Infrastruktur 5G ini membutuhkan ketersediaan jaringan berkapasitas besar, infrastuktur pasif dan spektrum frekuensi radio. Jaringan berkapasitas besar membutuhkan banyak hal, mulai dari backbone, backhaul sampai ke jaringan akses. Sementara untuk infrastruktur pasif mencakup pole, tower, ducting, bangunan atau gedung dan lain-lain untuk small cell. Ketersediaan spektrum frekuensi radio mencakup berbagai rentang, yaitu low band, middle band sampai high band.

Beliau juga menjelaskan mengenai empat kunci pengembangan 5G di Indonesia, yaitu Time to market yang tepat, infrastructure sharing, model bisnis yang inovatif, kolaborasi dan perluasan. Menurutnya penerapan 5G tidak bisa terburu-buru hanya karena ingin lebih awal menerapkan 5G.
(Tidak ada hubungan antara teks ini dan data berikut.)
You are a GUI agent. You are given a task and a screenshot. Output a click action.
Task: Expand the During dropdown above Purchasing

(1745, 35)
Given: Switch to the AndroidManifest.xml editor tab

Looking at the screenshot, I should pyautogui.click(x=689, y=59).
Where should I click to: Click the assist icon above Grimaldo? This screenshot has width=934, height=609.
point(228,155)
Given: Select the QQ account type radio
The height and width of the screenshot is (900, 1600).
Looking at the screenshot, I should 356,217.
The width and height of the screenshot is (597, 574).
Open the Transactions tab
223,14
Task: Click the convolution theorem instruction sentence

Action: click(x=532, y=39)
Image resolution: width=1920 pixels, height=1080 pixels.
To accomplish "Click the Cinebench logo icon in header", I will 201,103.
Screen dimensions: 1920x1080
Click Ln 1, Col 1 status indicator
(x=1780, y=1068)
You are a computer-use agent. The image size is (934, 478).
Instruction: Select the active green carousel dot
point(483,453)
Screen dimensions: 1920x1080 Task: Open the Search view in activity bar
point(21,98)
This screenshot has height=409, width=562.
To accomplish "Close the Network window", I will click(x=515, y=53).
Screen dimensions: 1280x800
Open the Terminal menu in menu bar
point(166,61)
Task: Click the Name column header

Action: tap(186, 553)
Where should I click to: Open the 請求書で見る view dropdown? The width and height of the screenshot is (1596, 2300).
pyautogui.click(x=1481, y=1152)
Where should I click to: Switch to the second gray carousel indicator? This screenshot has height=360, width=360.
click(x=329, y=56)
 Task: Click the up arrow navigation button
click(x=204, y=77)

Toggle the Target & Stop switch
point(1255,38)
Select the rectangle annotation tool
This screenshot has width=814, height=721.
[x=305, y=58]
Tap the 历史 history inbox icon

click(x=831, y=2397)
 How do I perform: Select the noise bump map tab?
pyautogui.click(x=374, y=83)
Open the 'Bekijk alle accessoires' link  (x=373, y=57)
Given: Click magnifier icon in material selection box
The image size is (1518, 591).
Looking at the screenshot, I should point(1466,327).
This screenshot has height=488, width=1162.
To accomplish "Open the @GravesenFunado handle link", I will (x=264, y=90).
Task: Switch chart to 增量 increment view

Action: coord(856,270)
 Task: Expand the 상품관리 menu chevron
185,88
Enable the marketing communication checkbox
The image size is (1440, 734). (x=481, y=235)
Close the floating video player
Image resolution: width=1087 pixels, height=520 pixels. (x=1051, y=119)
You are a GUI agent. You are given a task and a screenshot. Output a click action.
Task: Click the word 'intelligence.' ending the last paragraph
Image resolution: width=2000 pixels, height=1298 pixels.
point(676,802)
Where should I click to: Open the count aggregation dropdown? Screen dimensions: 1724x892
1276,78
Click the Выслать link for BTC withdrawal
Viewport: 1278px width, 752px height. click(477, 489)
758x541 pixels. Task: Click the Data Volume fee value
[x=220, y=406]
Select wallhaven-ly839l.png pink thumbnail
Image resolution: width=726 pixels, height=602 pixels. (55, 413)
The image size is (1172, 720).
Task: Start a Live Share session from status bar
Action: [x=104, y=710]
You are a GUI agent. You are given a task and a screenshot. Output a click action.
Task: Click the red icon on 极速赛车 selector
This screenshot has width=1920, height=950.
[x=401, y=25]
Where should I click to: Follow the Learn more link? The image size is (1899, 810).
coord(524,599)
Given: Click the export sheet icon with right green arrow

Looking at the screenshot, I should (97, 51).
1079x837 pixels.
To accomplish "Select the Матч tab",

"Time to market yang tepat ini satu hal yang krusial, yaitu kapan Indonesia masuk dan komersial. Jika terlalu cepat banyak cost keluar untuk learning process dari teknologi itu hanya karena terburu-buru komersil. Jika teknologinya sendiri masih belajar, dan kitasudah melakukan implementasi komersial, akhirnya kita beberapa kali harus melakukan double investment karena terlalu cepat," ucap Ismail.

Jadi time to market harus tepat untuk menghindari market failure, baik dari segi suplai maupun permintaan. Infrastructure sharing yang mencakup network sharing juga menjadi kunci untuk mengurangi cost sampai sekitar 40% untuk jaringan akses. Ketika menerapkan jaringan, dibutuhkan juga kolaborasi antar perusahaan telekomunikasi. Bisnis yang dijalankan operator pun perlu diperluas, tidak hanya retail, tetapi juga B2B.

Ketika ditanya mengenai kesiapan spektrum 5G,  dari sisi pemerintah belum bisa memastikan waktu pastinya karena membutuhkan proses yang panjang dan keterlibatan semua pihak. Tidak semua proses menjadi kewenangan pemerintah, tetapi dari parlemen juga. Proses tersebut termasuk pengembalian alokasi pita frekuensi dan lelang ulang. Refarming perlu dilakukan, yaitu pemindahan dari pengguna lama untuk bisa dirilis untuk penggunaan 5G, hal ini sedang berjalan, salah satunya adalah analog switch off di broadcasting. Undang-undang penyiaran perlu ditetapkan terlebih dahulu, sehingga diperoleh pita frekuensi 700 Mhz yang sangat penting.

Bapak Ismail menekankan bahwa pemanfaatan teknologi 5G sendiri perlu disiapkan secara paralel oleh industri, masyarakat dan stakeholder lain, jadi persiapan tidak hanya dari pemerintah.

"Kolaborasi yang harus dilakukan antara swasta dan pemerintah adalah untuk membangun aplikasi-aplikasi atau use-case use-case yang khas Indonesia, karena Indonesia punya kekhasan sehingga pemanfaatannya agak berbeda dengan negara-negara lain. Seyogyanya pemanfaatan tersebut menggunakan aplikasi lokal, kami berharap walaupun infrastruktur belum dibuat, tetapi pembangunan aplikasi-aplikasi lokal ini harus dimulai sejak sekarang, karena dengan 4G dan Internet of Things sebenarnya aplikasi-aplikasi tersebut sudah bisa dimanfaatkan sekarang. Nanti dengan hadirnya 5G aplikasi tersebut akan lebih hebat lagi pemanfaatannya," paparnya.